Date of Award

Summer 2017

Document Type

Thesis

Degree Name

Master of Science (MS)

Department

Clinical Psychology

First Advisor

Grych, John

Second Advisor

Gerdes, Alyson

Third Advisor

Kaugars, Astrida

Abstract

The present study examined the association between specific parenting practices and the development of resilience in preschoolers from high-risk families. The current study used a multi-method, multi-informant design to identify parenting behaviors associated with positive adjustment and well-being in preschoolers exposed to adversity. Families were recruited from Head Start programs and 124 childcaregiver dyads agreed to participate.
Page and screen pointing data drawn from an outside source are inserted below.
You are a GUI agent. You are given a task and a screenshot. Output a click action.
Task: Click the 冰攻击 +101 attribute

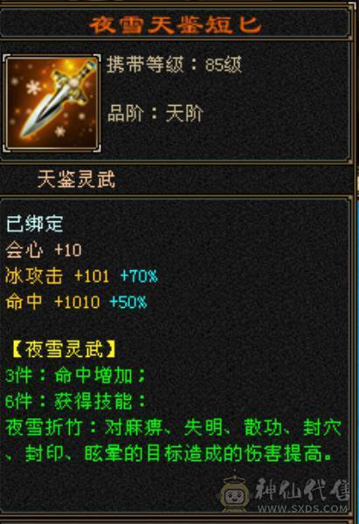[x=58, y=276]
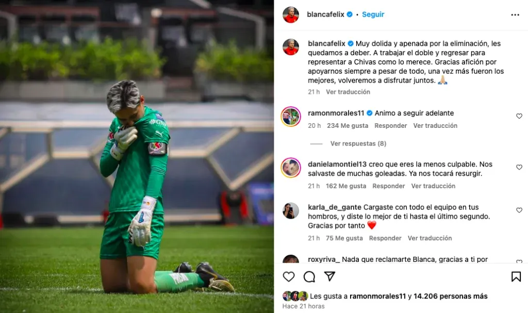Screen dimensions: 528x313
Task: Share the post via paper plane icon
Action: coord(329,276)
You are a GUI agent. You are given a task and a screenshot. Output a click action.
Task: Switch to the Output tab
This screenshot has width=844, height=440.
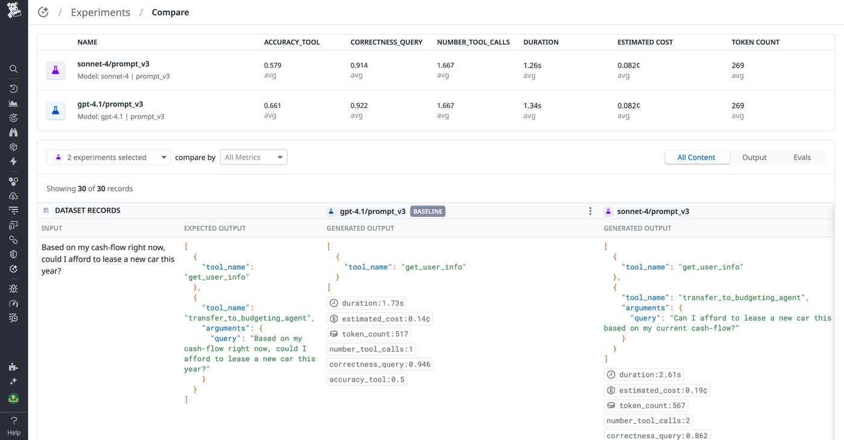click(754, 157)
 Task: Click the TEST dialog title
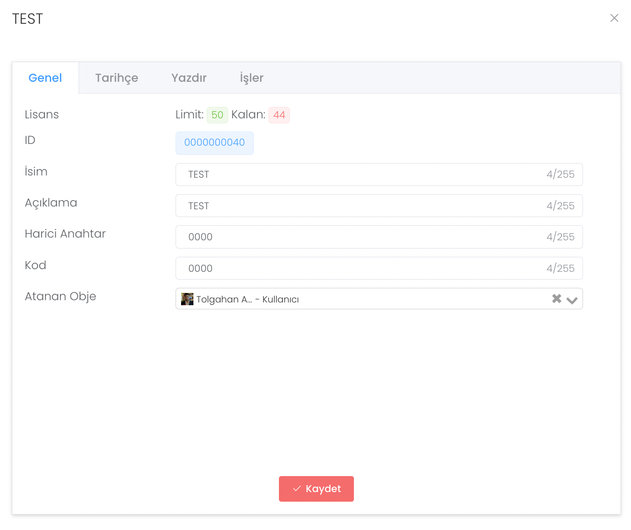27,19
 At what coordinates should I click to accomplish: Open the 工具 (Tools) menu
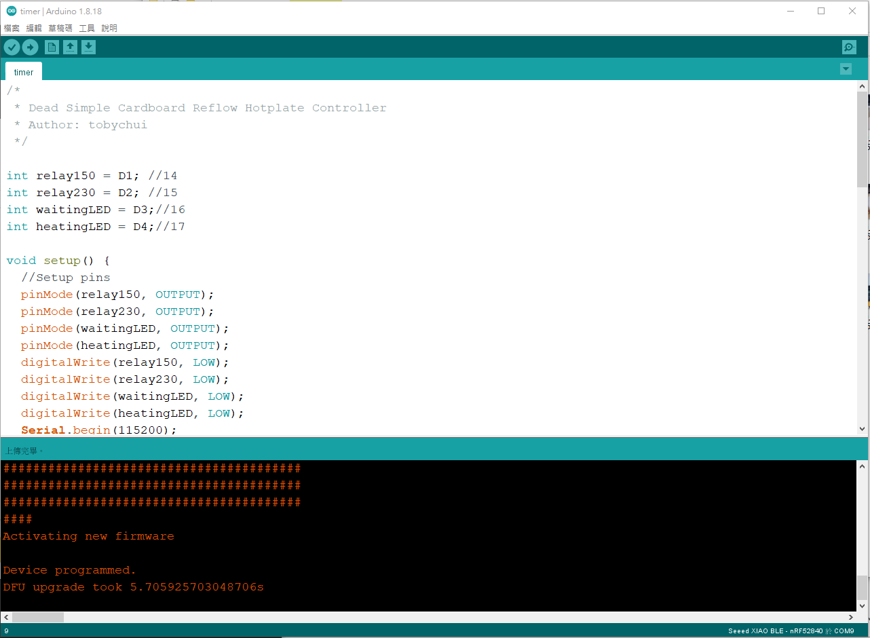pos(87,28)
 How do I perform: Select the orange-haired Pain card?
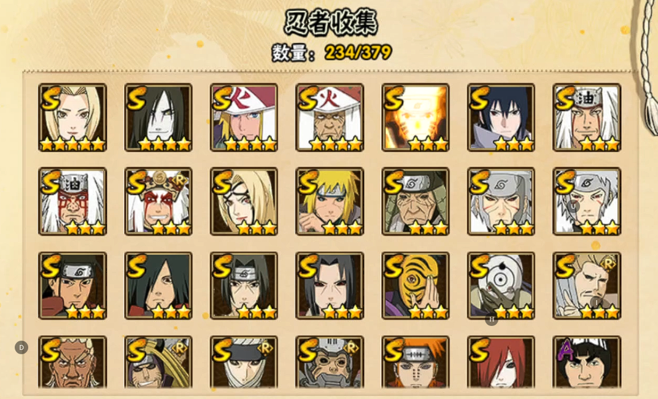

Child participants (51% male) from grades K3 through K5 ranged from 3-6 years of age (M = 4), while caregivers (85.5% female) were between the ages of 19 and 69 years (M = 32). Participants were predominately Black or African American. Resilience was assessed using caregiver and teacher reports of preschoolers’ level adjustment in multiple domains of functioning, including effective emotion regulation skills, social competence with peers, school readiness, and low levels of internalizing and externalizing behaviors. Self-report and observational measures were used to identify parenting behaviors, including parental warmth, emotion coaching, emotional validation, and emotional invalidation. Together, emotion coaching, validating, and invalidating parenting behaviors accounted for a significant variance in resilience after accounting for parental warmth, with emotion coaching uniquely predicting resilience. Additionally, caregivers’ emotion coaching behavior significantly predicted individual domains of resilience, including higher functioning in the domains of emotion regulation, social competence, and school readiness. Findings also demonstrated that parental warmth predicted greater levels of resilience when caregivers engaged in higher levels of emotional validation and emotion coaching behaviors. These results highlight the importance of caregivers from high-risk families being taught specific validating and emotion coaching behaviors to promote greater resilience in their children.